The contents of his townhouse were sold at auction in 1988. Two curators worked through Warhol’s archives, where they discovered a secret space between two cabinets filled to the brim with jewels. There was so much that it filled another complete catalogue at Sotheby’s in December of 1988 that was titled The Andy Warhol Collection, Jewelry and Watches Part II. In the introduction to the Jewelry Part II Catalogue there was an essay by Fred Hughes who was Warhol’s manager and sole executor of his estate. It read….
“Why did Andy prefer to hide this jewelry in his house and not keep it in a bank vault? Possibly because he felt reassured by assets he could see and which were easily within reach. Possibly because of the tactile and aesthetic pleasure which he derived from his watches and jewelry, as with everything else in his collection. Possibly because he had inherited an old-world distrust of banks from his mother, and while he had kept some of the jewelry sold in [the May Sotheby’s 1988 auctions] in safe deposit boxes, and some in a safe in his house, he still felt the need for a hidden treasure. Possibly because he loved to have secrets, and this particular secret, to my knowledge, he shared with no one. Of course, this is all speculation, as Andy’s behavior was highly idiosyncratic and unpredictable. He and his legacy continue to amaze and delight me.

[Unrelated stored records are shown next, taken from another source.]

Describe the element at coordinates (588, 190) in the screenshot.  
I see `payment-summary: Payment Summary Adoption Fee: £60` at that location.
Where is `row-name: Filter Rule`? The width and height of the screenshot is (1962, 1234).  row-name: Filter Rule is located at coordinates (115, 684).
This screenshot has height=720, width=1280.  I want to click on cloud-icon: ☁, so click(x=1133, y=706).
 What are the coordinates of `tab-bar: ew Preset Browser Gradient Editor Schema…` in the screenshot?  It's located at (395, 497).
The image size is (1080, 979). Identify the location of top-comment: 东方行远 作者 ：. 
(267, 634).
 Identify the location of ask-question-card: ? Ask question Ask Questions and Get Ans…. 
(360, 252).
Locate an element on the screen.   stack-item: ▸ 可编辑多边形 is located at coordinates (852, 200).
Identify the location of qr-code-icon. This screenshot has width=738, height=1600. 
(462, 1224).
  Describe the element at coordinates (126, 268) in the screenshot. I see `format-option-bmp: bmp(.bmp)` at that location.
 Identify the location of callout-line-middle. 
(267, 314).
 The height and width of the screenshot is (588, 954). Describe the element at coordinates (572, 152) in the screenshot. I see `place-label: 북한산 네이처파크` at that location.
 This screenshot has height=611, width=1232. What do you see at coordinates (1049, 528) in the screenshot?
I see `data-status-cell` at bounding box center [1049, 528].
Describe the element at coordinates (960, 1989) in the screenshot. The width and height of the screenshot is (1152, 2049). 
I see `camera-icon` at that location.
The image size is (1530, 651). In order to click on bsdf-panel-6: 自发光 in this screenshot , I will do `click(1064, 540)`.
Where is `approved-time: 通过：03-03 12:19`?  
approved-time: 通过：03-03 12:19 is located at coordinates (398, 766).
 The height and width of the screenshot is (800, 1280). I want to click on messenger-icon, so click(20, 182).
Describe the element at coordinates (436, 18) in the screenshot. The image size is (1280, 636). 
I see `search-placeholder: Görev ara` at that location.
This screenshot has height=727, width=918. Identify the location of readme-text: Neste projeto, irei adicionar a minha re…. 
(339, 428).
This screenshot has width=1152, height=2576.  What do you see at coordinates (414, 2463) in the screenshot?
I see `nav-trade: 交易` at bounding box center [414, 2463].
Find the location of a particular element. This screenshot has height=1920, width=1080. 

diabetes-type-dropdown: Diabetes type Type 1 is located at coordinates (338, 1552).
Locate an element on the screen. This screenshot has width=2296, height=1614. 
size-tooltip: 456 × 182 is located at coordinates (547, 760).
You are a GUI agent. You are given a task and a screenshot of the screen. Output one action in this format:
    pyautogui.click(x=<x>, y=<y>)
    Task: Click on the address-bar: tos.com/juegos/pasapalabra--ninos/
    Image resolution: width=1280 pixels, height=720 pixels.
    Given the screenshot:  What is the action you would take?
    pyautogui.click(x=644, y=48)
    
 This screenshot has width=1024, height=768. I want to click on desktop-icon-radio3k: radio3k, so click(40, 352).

This unexpected discovery of wonderful pieces of jewelry that Andy had acquired over the years includes unmounted diamonds–tiny to large–sapphires, emeralds, Art Deco jewelry by Cartier and Van Cleef & Arpels; Peretti and Schlumberger designs for Tiffany; contemporary pieces by David Webb and Seaman Schepps; almost 100 watches from Patek Philippe, Rolex, Cartier, and other distinguished watchmakers. They all show that same fascination and obsession with design, color, shape, and texture that enhanced Andy’s life, inspired him in his collecting, and were so essential to his own aesthetic.”